● Record excerpts
------------

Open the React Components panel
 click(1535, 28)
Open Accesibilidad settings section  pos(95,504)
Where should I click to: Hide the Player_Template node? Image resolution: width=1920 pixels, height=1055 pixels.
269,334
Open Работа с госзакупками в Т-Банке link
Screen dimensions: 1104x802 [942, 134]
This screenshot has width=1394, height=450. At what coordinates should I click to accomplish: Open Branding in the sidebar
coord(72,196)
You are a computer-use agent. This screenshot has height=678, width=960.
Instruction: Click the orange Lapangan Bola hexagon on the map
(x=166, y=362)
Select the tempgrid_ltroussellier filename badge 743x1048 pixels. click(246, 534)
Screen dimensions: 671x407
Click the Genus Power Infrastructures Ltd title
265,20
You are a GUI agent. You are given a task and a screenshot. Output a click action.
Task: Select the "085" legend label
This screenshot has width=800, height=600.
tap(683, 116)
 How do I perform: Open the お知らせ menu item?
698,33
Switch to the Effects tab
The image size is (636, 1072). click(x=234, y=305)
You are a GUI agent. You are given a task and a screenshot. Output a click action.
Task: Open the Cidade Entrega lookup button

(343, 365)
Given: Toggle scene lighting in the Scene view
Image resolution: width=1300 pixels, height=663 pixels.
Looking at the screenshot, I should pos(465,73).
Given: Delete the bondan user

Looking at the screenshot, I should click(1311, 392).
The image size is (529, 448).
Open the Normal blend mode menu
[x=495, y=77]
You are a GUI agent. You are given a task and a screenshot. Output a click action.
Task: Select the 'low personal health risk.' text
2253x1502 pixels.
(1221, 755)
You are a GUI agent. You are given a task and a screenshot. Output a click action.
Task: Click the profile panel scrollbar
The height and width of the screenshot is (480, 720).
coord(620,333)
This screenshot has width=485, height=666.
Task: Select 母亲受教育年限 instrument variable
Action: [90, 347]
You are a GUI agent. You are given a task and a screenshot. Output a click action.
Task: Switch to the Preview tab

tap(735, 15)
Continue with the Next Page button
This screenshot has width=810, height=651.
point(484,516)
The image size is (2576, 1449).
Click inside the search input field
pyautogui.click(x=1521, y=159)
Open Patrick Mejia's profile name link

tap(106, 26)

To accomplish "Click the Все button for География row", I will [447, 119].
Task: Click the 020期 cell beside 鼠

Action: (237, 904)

------------

● Goal of the exercise
Begin with the line that contains "The image size is (2576, 1449)." and end with the last line of the material above. Set down that range exactly.

● Final answer
The image size is (2576, 1449).
Click inside the search input field
pyautogui.click(x=1521, y=159)
Open Patrick Mejia's profile name link

tap(106, 26)

To accomplish "Click the Все button for География row", I will [447, 119].
Task: Click the 020期 cell beside 鼠

Action: (237, 904)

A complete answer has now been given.